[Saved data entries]
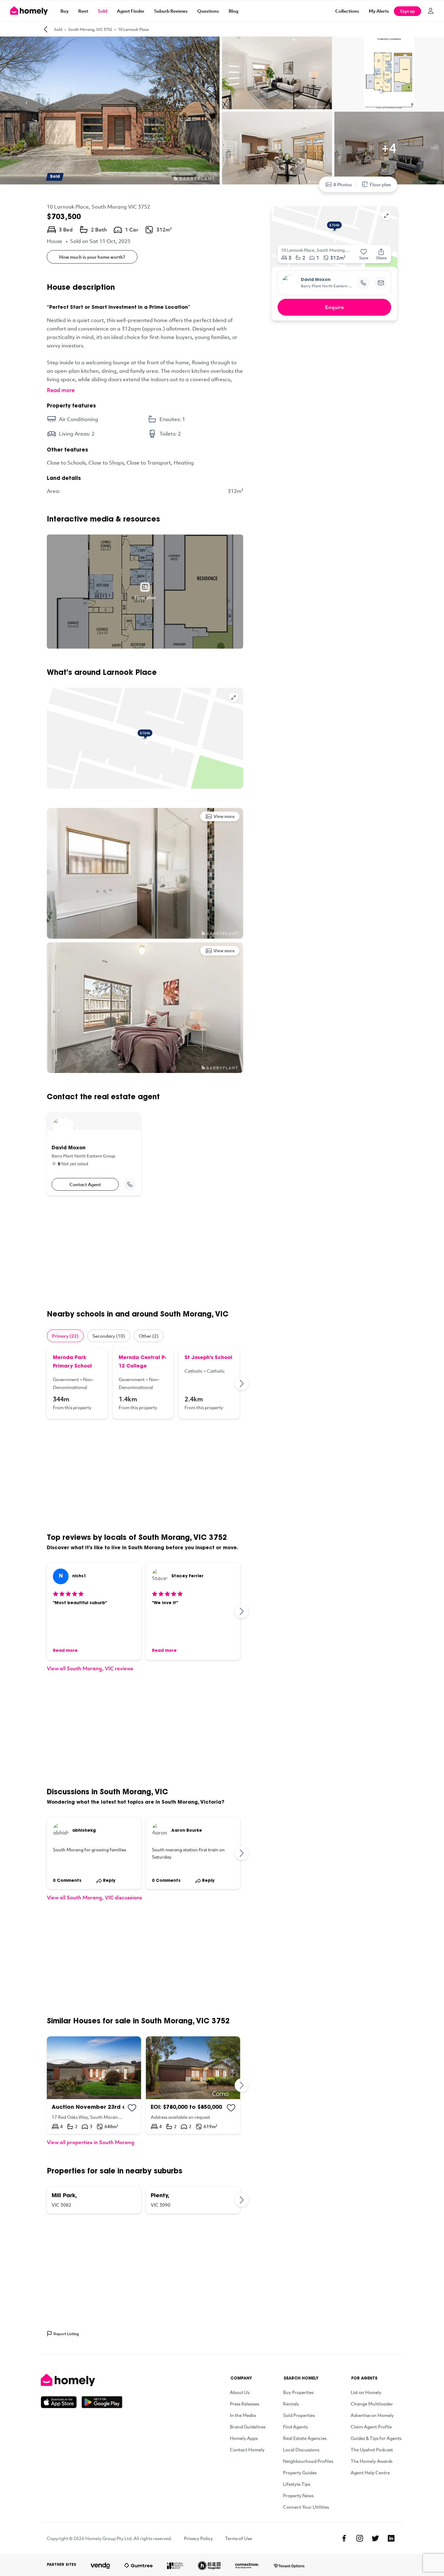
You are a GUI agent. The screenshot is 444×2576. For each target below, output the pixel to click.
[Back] (45, 29)
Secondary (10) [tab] (108, 1336)
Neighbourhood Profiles (308, 2461)
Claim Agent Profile (371, 2427)
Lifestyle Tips (296, 2484)
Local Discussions (301, 2450)
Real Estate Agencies (305, 2438)
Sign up (407, 11)
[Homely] (81, 2380)
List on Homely (366, 2392)
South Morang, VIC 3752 (90, 29)
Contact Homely (247, 2450)
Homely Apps (244, 2438)
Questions (208, 11)
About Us (239, 2392)
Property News (298, 2495)
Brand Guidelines (247, 2427)
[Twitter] (375, 2538)
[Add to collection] (132, 2108)
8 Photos (342, 184)
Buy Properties (298, 2392)
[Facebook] (344, 2538)
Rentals (291, 2404)
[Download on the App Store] (61, 2402)
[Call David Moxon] (130, 1184)
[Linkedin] (391, 2538)
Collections (347, 11)
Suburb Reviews (171, 11)
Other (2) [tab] (149, 1336)
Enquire (334, 307)
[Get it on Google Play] (102, 2402)
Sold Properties (299, 2415)
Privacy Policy (198, 2538)
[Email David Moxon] (381, 282)
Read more (61, 390)
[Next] (242, 1383)
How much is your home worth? (92, 257)
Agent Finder (130, 11)
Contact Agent (85, 1184)
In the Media (243, 2415)
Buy (64, 11)
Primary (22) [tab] (65, 1336)
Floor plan (380, 184)
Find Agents (295, 2427)
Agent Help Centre (370, 2472)
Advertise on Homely (372, 2415)
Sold (102, 11)
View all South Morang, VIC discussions (94, 1897)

= Exercise details =
Show all lines from the data above in which the word "South" appears.

= Reply =
South Morang, VIC 3752 (90, 29)
View all South Morang, VIC discussions (94, 1897)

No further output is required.